Ok, so changing matplotlib's back engine doesn't improve performance and has a minor change in what human rendering looks like. Is that correct?

It’s the reverse of that, I’m keeping the backend the same and saving the rendered output to raw RGB values, and then displaying that within Pygame. Doing this doesn’t require changing anything about matplotlib’s backend, although it could hypothetically be gotten rid of altogether and have all the rendering done in pygame

elliottower commented 1 year ago

Tests pass locally but I got these warnings, not sure if they're a problem or not.

====================================================================================== warnings summary ====================================================================================== ../../../anaconda3/lib/python3.9/site-packages/gymnasium/envs/registration.py:521 /Users/elliottower/anaconda3/lib/python3.9/site-packages/gymnasium/envs/registration.py:521: UserWarning: WARN: Overriding environment MiniGrid-BlockedUnlockPickup-v0 already in registry. logger.warn(f"Overriding environment {new_spec.id} already in registry.")

../../../anaconda3/lib/python3.9/site-packages/gymnasium/envs/registration.py:521 /Users/elliottower/anaconda3/lib/python3.9/site-packages/gymnasium/envs/registration.py:521: UserWarning: WARN: Overriding environment MiniGrid-LavaCrossingS9N1-v0 already in registry. logger.warn(f"Overriding environment {new_spec.id} already in registry.")

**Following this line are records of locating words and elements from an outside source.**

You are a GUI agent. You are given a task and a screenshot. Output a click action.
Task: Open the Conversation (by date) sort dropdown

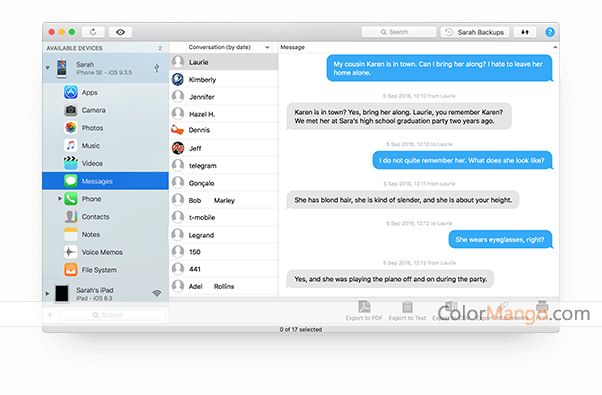(x=228, y=47)
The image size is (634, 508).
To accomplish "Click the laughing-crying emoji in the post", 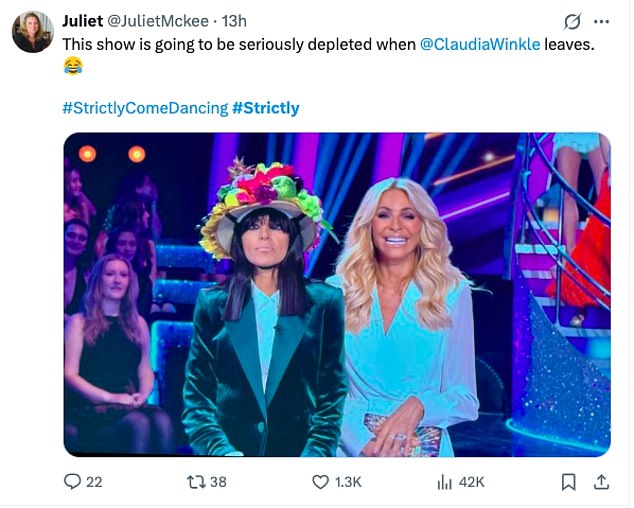I will [73, 67].
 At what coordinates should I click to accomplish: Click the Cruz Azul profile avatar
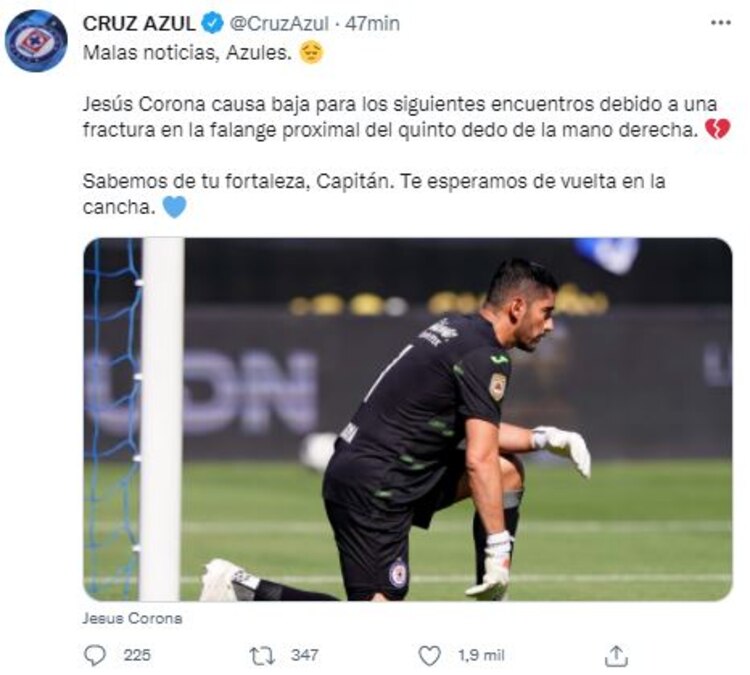point(36,41)
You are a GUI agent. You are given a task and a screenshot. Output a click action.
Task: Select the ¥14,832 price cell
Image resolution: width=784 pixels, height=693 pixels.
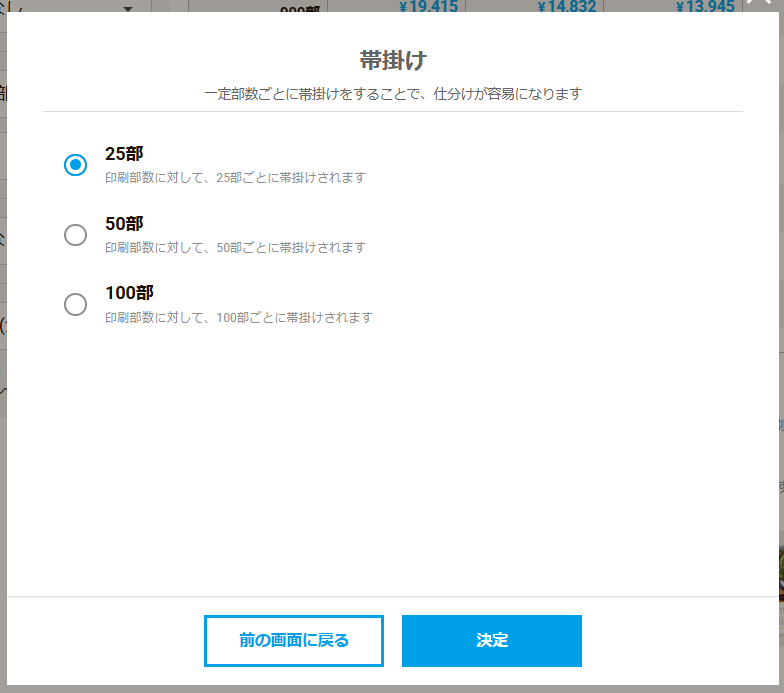pos(567,6)
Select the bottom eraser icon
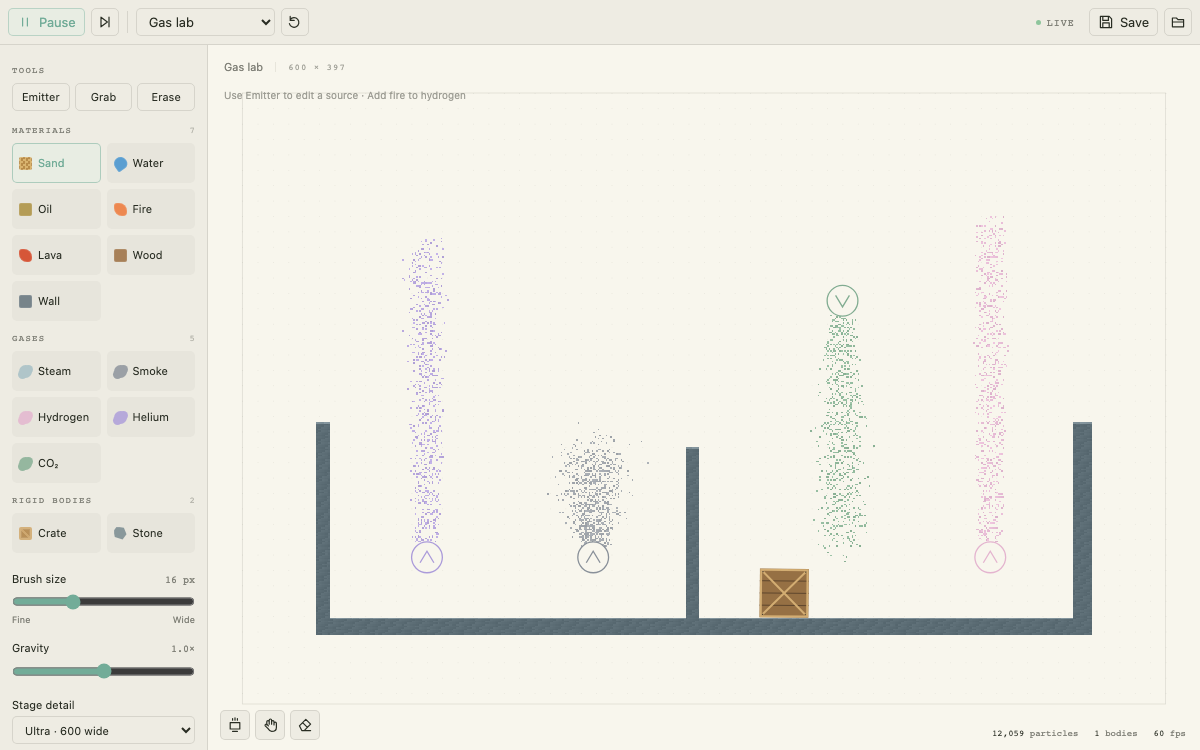This screenshot has width=1200, height=750. pos(305,725)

pseudo-rnd-thoughts commented 1 year ago

Don't worry about that, this is due to pycharm adding the project path when you run python (I believe)

pseudo-rnd-thoughts commented 1 year ago

I believe you need to add an entry_points and update the dockerfile, see the gymnasium dockerfile on the last line https://github.com/Farama-Foundation/Gymnasium/blob/main/bin/docker_entrypoint

elliottower commented 1 year ago

I believe you need to add an entry_points and update the dockerfile, see the gymnasium dockerfile on the last line https://github.com/Farama-Foundation/Gymnasium/blob/main/bin/docker_entrypoint

Good call, thanks. Moved them to bin to make it the same as gymnasium (seems cleaner as well not having as many files in root but I can move them back if we want).